Submitted by Liberty2012 t3_11ee7dt in singularity
hapliniste t1_jaebp9r wrote
Alignment will likely be a political issue, not a technological one.
We don't know how an AGI system would work, so we don't know how to solve it yet but it could very well be super simple technologically. A good plan would be to have two versions of the model, and have one be tasked to validate the actions of the second one. This way we could design complex rules that we couldnt code ourself. If the first model think the second model output is not aligned with the value we fed it, it will attribute a low score (or high loss) to the training element of the model (and refuse the output if it is in production).
The problem will be the 200 pages long list of rules that we would need to feed the scoring model, and make it fit most people interests. Also what if it is good for 90% of humanity but totally fuck 10%? That's the questions we will encounter, and that standard democracy might fail to solve best.
Liberty2012 OP t1_jaeezez wrote
Thanks, some good points to reason about!
Yes, this is somewhat the concept of evolving AGI in some competitive manner where we play AGIs against each other to compete for better containment.
There are several challenges, we don't really understand intelligence and at what point AI is potentially self aware. A self aware AI could potentially realize that the warden is playing the prisoners against each other and they could coordinate to deceive the guards so to speak.
And yes the complexity of the rules, however they are created, can be very problematic. Containment is really an abstract concept. It is so difficult to define what would be the boundaries and turn them into rules which will not have vulnerabilities.
Then ultimately, how can we ever know if the ASI has agency and is capable of self reflection that it will not eventually figure out how to jail break itself.
Surur t1_jaeezsj wrote
I think the RL-HF worked really well because the AI is basing its judgement not on a list of rules, but the nuanced rules it learnt itself from human feedback.

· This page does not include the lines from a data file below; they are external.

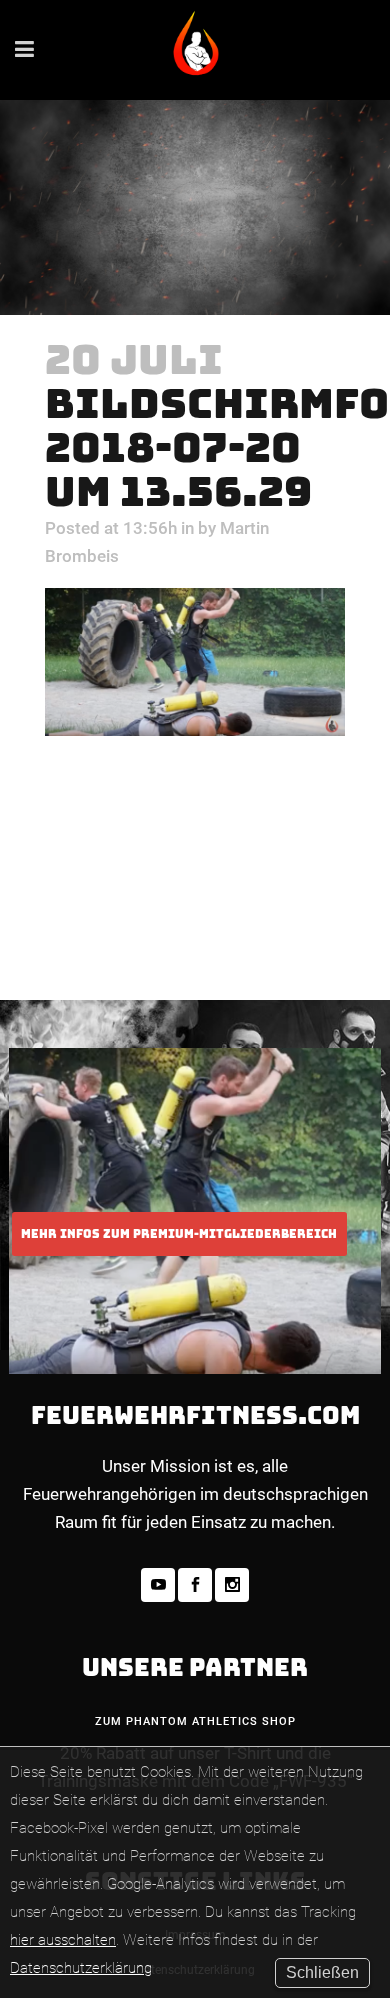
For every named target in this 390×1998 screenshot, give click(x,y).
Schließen (322, 1972)
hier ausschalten (63, 1940)
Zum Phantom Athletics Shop (195, 1721)
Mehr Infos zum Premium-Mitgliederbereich (179, 1234)
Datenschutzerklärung (81, 1968)
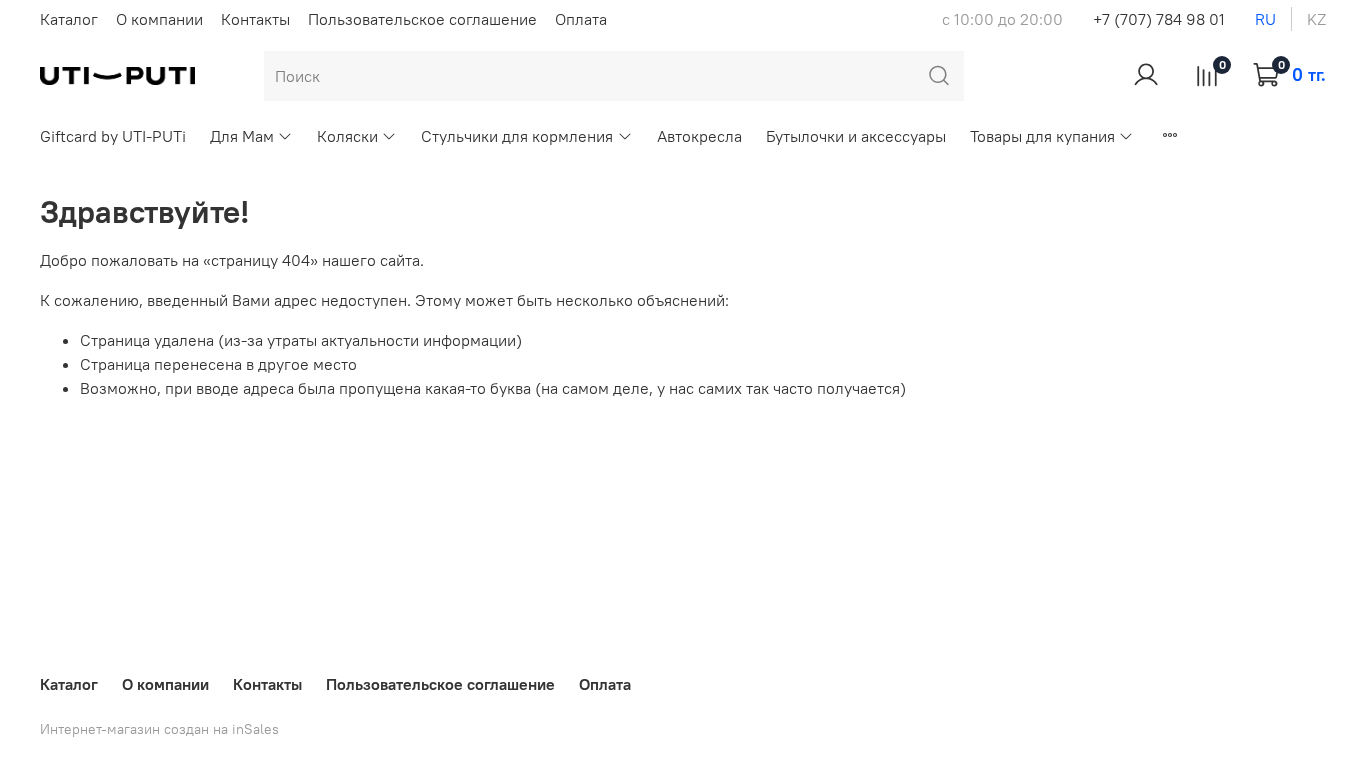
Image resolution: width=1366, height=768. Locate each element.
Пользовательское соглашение (422, 19)
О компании (159, 19)
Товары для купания (1042, 136)
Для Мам (242, 136)
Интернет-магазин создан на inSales (159, 729)
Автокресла (699, 136)
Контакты (255, 19)
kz (1316, 19)
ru (1265, 19)
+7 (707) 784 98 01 (1159, 19)
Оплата (581, 19)
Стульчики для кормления (517, 136)
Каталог (69, 19)
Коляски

Just like most AI things, we can never encode strictly enough all the elements which guide our decisions, but using neural networks we are able to black-box it and get a workable system that has in some way captured the essence of the decision-making process we use.
Liberty2012 OP t1_jaejlry wrote
There is a recent observation that might question exactly how well this working. There seems to be a feedback loop causing a deceptive emergent behavior from the reinforcement learning.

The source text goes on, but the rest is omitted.